Entries on finding words and elements:
════════════════
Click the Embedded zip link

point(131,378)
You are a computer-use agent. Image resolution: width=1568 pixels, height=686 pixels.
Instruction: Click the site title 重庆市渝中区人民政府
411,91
════════════════
[What the task requires]
Rewrite every line of the records above as a numbered list, skipping any blank lines.

[Problem solution]
1. Click the Embedded zip link
2. point(131,378)
3. You are a computer-use agent. Image resolution: width=1568 pixels, height=686 pixels.
4. Instruction: Click the site title 重庆市渝中区人民政府
5. 411,91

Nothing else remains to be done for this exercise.